Anonymous 0 Comments

Everything on our planet is unique in the universe so far as we know because this is the only planet with fire and that is the crux of the problem, humans have been burning things in our environment for probably as long as humans have existed.

In prehistoric times (greater than 12KYA) humanity was only burning readily available biomass on the surface. Carbon dioxide comes from natural sources like volcanoes and life that takes in oxygen and releases carbon dioxide.

Now the planet has been around for billions of years and for the most part ever since blue-green algae evolved there has been a net amount of oxygen added to the atmosphere. This increased dramatically with the arrival of trees; for millions of years nothing could release the carbon bound in wood. So forests simply built up huge amounts of dead fallen wood. This became buried underground by sediment and other processes.

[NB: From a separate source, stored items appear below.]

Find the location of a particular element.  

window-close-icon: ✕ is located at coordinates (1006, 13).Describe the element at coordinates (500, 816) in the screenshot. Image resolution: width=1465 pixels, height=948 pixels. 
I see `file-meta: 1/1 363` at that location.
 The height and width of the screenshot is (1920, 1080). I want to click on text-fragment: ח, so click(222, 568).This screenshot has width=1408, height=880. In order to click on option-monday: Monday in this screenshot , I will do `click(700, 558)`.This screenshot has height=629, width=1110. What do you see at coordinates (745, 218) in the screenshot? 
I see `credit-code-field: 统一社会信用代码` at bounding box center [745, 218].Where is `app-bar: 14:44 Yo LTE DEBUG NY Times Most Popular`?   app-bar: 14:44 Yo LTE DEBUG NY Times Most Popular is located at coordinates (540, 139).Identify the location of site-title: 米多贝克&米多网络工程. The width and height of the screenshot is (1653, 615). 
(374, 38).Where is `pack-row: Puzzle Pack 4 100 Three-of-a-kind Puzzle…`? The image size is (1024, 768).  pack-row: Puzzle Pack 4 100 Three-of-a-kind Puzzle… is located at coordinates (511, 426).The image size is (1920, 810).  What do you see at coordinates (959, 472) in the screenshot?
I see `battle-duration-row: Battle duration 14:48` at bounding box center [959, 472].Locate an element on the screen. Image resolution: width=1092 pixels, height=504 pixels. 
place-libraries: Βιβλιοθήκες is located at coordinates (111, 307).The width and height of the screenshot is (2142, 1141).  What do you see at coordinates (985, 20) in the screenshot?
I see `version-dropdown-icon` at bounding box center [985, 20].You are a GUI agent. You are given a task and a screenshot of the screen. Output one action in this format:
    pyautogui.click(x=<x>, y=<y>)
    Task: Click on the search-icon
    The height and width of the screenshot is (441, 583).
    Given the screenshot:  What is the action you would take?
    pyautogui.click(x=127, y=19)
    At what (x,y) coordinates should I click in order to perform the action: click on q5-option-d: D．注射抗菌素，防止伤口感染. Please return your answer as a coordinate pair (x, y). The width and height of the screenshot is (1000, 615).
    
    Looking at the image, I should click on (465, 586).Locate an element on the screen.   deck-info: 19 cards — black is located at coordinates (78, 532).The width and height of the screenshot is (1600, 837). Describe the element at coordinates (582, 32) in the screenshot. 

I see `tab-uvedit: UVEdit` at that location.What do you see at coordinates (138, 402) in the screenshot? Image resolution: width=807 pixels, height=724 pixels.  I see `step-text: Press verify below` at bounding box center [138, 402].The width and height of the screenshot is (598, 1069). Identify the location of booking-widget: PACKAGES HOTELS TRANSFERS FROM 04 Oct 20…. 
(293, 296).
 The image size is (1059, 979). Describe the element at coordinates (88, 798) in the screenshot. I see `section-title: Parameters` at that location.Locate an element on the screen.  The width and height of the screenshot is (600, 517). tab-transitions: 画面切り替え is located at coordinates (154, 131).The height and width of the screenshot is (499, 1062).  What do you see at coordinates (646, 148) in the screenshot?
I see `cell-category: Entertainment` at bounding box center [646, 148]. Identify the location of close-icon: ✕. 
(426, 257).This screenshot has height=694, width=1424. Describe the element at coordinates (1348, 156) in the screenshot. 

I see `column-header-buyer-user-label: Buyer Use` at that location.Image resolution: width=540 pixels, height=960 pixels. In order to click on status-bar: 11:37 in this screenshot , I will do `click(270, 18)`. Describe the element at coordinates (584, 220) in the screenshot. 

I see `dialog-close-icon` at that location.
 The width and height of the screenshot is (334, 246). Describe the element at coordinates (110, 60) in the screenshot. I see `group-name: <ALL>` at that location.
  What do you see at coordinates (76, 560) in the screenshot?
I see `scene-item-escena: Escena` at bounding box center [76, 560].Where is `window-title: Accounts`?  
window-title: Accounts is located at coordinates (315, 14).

These deposits became coal, and the dead algae that deposited on the bottom of the ocean in thick layers became oil. Humanity learned that both of these substances could be used as energy sources and industrial consumption started about 300 years ago. This consumption resulted in carbon dioxide being generated, at first the amount consumed was minimal but as industrialization continued across the world the usage year over year began to accelerate so that each year more consumption was occurring than the previous year. As humanity consumed more a noticeable and worrying trend began to occur the amount of carbon dioxide began to build up in the atmosphere.

Now what you need to understand is that when light(energy) from the sun strikes Earth some of it is infrared, and carbon dioxide is very good at reflecting infrared back where it came from. Now the bulk of the light from the Sun is in the visible spectrum peaking close to the start of Ultraviolet, which most of the upper atmosphere absorbs. But that visible light has energy and strikes a surface which emits some light back but absorbs most of the light. Now nothing can hold onto energy indefinitely, it’s like a game of hot potato, every time light is absorbed it is re-emitted in a lesser wavelength. So the ground radiates heat back into the atmosphere as infrared light, which gets reflected back to the ground trapping that energy in our atmosphere.

This process happens day after day and while the amount of carbon dioxide has been higher, (the dinosaurs experienced an atmosphere with nearly 4 times as much carbon dioxide) the planet during those times was referred to as a hot house Earth. We should be going further into an ice age, however because there is more energy in the atmosphere, this is not the case and there is concern that Earth will transition to a hot house Earth which will see the complete lack of any ice cover anywhere on the planet, which will further warm our planet since ice, which is great at reflecting visible light will be replaced with land or ocean which is great at absorbing light.

TL:DR the more stuff we burn, the more energy is released and trapped by the atmosphere. More energy amplifies all weather to extremes, relative to the historical climate humanity had enjoyed.

Anonymous 0 Comments

The damnation is this: there is enough oil in the ground to make the earth uninhabitable. What happened: we discovered oil’s usefulness and started building our modern world around this until we are very dependent on it. Why it’s happening: a great amount of money. power, and convenience comes from use of oil; no one wants to give that up and it seems we are willing to slowly boil ourselves rather than show some restraint.